Task prompt:
Down to the last line, transcribe the records verbatim and exclude the images.

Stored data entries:
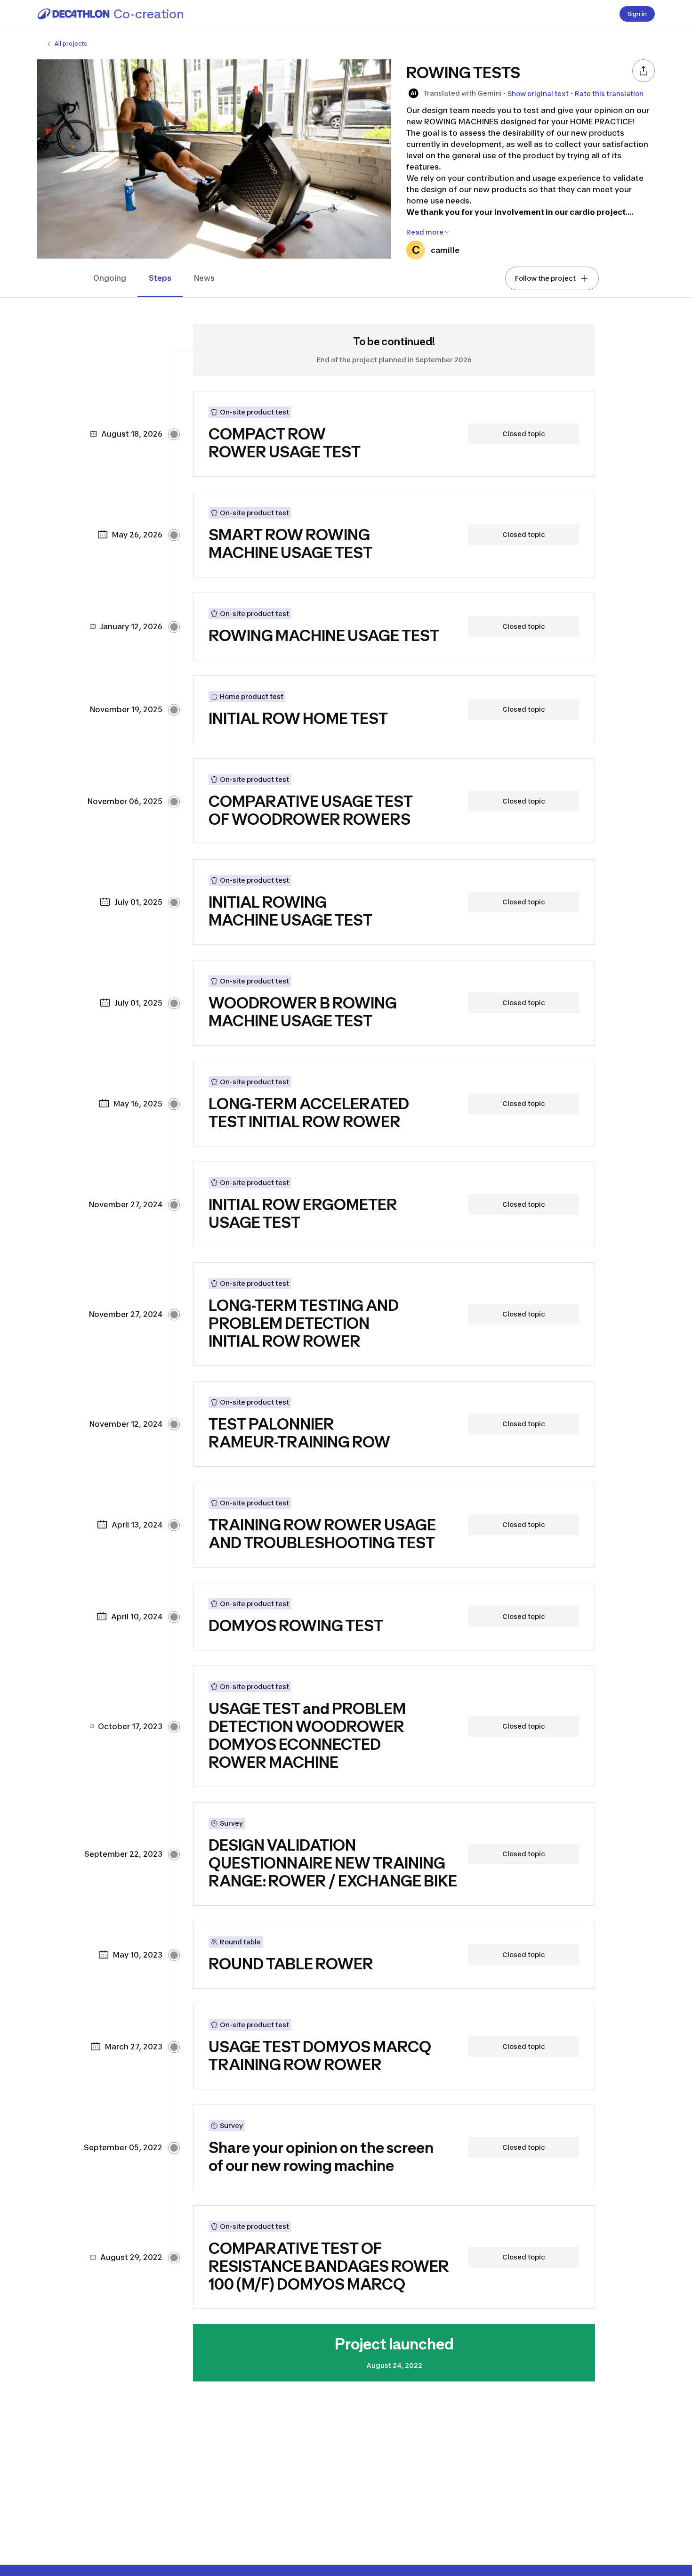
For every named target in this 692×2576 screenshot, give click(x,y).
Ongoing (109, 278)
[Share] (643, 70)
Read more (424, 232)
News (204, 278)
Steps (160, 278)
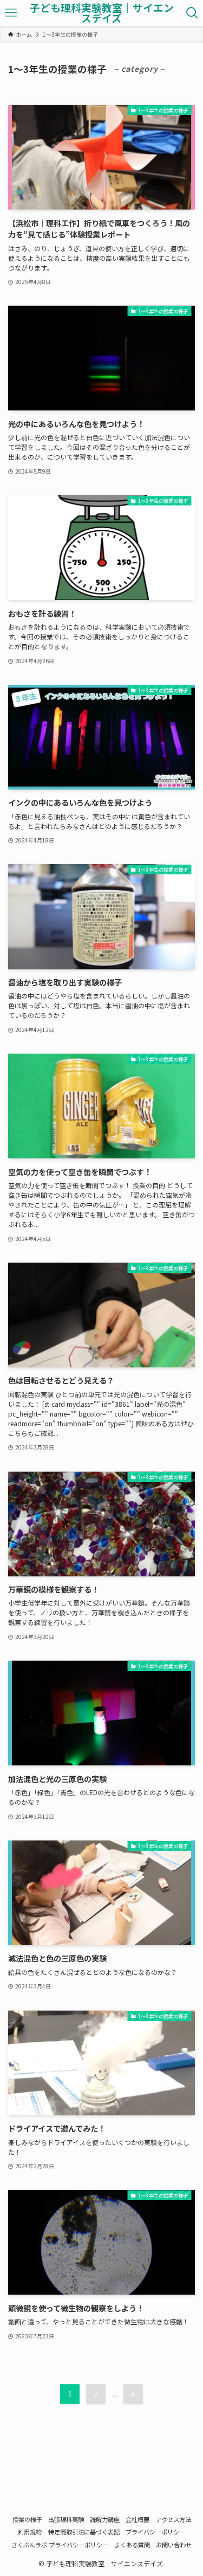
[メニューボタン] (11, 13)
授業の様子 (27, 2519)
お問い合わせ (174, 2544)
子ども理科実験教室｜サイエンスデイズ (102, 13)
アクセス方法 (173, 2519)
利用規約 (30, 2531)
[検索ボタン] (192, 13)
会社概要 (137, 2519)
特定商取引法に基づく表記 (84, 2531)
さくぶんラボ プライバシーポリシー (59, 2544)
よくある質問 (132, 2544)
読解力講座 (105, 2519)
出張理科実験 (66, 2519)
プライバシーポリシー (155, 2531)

Answer space:
For every named target in this 692×2576 screenshot, give click(x,y).
Ongoing (109, 278)
[Share] (643, 70)
Read more (424, 232)
News (204, 278)
Steps (160, 278)
[メニューボタン] (11, 13)
授業の様子 (27, 2519)
お問い合わせ (174, 2544)
子ども理科実験教室｜サイエンスデイズ (102, 13)
アクセス方法 (173, 2519)
利用規約 (30, 2531)
[検索ボタン] (192, 13)
会社概要 (137, 2519)
特定商取引法に基づく表記 (84, 2531)
さくぶんラボ プライバシーポリシー (59, 2544)
よくある質問 (132, 2544)
読解力講座 (105, 2519)
出張理科実験 (66, 2519)
プライバシーポリシー (155, 2531)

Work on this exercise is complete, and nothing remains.